Abstract

Background & Objectives: Dengue mostly causes a mild self-limiting disease but a small proportion may progress to develop severe dengue clinical manifestations, which require interventions in intensive care. The objective of the study was to describe the clinical profile, course, and outcome of dengue-infected patients admitted to intensive care units (ICU) and to evaluate factors associated with morbidity and mortality. Methods: This is an observational, descriptive study. Patients above the age of 18 admitted directly or transferred to ICU from another ward with serological evidence of dengue (positive NS1 antigen and/or IgM antibodies to dengue) were included in the study. The severity of the illness was assessed using APACHE and SOFA Scores. The primary outcome was mortality, while the secondary outcome was the length of stay in the ICU. Results: A total of 80 patients were studied and the mean age of the study subjects was 36.53 (± 15.28) years. The median duration of ICU stay was 2 days with an IQR of (1-3) days.
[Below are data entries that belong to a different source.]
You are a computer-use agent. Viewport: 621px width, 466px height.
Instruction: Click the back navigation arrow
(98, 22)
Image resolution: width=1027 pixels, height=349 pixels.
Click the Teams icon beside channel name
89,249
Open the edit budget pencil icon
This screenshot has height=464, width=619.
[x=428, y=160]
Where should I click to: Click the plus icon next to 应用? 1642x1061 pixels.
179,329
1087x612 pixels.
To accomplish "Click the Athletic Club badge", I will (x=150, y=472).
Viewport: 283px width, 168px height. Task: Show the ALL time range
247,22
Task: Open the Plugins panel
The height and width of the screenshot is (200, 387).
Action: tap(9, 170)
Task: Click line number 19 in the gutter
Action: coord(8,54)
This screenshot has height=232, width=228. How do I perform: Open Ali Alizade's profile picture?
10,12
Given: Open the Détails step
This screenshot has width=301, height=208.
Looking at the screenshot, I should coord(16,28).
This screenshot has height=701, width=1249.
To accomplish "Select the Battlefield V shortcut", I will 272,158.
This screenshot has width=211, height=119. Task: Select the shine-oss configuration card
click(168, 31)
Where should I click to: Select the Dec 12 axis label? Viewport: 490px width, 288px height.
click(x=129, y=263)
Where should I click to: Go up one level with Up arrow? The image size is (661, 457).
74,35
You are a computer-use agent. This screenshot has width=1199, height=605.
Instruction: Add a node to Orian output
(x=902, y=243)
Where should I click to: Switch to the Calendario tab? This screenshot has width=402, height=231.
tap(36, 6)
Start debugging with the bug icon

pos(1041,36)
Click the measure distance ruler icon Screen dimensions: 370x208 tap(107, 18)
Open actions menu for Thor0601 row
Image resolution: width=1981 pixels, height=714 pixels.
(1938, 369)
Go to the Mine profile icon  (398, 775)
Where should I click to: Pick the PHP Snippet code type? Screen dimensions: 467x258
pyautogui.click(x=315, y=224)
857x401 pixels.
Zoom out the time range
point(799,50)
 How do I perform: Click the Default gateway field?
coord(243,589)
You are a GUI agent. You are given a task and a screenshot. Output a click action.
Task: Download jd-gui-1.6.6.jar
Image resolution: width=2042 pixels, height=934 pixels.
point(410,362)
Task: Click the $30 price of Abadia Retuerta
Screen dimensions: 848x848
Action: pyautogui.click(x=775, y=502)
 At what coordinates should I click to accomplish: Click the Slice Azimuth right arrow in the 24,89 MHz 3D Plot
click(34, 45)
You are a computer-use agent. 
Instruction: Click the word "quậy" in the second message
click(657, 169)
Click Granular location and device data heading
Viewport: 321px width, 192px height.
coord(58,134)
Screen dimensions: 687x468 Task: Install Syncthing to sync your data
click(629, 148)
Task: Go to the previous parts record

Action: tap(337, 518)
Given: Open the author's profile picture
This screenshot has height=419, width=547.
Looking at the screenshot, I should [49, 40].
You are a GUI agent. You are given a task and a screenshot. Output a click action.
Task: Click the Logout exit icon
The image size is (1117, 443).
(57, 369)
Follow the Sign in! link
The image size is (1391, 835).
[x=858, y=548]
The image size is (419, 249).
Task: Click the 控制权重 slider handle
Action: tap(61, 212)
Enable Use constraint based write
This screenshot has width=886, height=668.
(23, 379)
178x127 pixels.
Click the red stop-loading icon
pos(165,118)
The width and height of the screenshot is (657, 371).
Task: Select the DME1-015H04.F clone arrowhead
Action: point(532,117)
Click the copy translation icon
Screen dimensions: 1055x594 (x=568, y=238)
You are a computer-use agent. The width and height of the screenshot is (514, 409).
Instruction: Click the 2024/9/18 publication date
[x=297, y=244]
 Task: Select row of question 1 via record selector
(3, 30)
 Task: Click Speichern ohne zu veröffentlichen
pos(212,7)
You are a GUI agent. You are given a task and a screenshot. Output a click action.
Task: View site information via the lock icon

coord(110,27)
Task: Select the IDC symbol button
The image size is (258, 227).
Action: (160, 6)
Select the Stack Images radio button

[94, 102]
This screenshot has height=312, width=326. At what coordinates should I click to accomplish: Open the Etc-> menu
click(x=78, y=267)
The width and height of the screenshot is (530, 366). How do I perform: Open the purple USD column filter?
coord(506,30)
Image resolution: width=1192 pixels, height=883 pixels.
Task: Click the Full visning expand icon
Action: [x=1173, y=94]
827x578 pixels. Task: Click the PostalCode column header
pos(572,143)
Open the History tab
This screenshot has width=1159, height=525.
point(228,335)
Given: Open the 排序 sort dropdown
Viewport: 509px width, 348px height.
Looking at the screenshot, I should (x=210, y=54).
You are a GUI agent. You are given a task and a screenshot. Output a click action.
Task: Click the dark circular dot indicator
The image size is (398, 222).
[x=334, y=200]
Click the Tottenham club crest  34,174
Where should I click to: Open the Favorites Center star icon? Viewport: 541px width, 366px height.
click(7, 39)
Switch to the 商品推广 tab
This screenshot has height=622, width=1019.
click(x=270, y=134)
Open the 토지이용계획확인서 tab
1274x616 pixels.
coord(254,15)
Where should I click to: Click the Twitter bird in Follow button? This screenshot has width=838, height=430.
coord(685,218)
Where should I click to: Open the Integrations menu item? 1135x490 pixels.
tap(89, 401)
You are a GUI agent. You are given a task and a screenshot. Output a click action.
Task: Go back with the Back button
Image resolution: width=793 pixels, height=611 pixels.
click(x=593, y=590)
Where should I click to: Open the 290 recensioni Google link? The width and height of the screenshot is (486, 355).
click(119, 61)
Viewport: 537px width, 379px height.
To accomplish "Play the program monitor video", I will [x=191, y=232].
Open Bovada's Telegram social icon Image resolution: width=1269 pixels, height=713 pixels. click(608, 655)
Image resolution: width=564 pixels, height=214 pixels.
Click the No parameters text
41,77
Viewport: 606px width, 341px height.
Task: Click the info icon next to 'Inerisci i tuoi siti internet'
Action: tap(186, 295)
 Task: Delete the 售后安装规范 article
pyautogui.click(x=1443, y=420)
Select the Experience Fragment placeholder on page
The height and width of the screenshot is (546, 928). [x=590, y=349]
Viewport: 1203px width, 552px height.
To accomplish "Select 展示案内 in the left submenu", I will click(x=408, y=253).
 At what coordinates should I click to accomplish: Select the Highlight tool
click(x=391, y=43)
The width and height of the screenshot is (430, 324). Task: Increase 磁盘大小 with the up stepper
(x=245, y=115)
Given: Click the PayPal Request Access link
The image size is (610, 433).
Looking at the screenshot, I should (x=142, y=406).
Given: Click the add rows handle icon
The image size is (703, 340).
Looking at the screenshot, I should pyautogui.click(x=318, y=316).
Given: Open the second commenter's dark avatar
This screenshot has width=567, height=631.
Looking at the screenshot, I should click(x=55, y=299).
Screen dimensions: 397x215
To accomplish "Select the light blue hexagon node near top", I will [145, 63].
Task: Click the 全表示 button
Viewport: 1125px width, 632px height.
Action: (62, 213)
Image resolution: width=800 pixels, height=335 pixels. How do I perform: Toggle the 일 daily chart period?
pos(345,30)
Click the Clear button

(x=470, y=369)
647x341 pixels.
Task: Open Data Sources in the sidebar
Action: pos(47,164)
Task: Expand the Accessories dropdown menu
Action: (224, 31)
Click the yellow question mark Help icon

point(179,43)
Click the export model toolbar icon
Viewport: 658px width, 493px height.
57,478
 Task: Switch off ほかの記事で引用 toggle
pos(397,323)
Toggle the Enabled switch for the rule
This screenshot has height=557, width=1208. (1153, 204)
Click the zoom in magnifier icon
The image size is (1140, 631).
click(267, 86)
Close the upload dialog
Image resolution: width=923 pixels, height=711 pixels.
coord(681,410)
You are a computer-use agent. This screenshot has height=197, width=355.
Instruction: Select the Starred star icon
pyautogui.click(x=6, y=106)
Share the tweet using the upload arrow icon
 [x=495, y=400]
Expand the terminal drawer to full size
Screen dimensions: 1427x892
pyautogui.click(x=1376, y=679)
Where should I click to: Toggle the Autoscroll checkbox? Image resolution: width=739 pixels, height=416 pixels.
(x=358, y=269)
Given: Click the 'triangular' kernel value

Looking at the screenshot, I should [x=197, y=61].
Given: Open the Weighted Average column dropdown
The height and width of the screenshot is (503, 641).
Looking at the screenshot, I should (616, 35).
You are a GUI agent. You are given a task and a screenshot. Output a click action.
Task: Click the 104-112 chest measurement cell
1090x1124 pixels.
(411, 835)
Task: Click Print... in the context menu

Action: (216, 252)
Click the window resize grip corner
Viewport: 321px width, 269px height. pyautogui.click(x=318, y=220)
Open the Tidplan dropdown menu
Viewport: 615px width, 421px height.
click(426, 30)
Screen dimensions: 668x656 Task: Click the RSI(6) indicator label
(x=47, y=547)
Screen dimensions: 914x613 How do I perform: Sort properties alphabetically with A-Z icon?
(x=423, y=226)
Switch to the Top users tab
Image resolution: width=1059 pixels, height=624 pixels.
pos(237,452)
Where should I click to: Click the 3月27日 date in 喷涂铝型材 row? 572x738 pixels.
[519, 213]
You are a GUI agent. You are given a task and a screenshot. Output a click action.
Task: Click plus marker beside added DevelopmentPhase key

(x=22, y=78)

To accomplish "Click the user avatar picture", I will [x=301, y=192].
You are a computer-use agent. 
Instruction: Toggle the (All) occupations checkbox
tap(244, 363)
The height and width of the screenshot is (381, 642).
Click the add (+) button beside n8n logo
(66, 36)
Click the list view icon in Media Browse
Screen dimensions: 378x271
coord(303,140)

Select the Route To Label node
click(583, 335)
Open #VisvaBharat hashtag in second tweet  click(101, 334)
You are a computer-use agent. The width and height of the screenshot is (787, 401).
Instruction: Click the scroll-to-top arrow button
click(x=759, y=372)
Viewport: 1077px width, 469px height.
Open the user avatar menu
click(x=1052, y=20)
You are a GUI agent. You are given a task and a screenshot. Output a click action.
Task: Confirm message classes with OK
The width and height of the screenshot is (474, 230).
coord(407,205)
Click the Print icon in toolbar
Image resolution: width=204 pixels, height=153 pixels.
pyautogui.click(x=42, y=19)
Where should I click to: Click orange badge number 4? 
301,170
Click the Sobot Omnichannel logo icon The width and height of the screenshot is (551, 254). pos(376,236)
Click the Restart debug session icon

The mean APACHE was 21.53 (±10.91) while the mean SOFA score was 12.05 (± 4.70). The area under the curve for the WHO classification of severe dengue was 79%, with a positive predictive value of 58.70. The area under the curve for lactate was 89% with a positive predictive value of 90.48. Interpretation & Conclusion: Lactate alone is a good predictor of mortality in severe dengue. APACHE and SOFA scores are good predictors of mortality.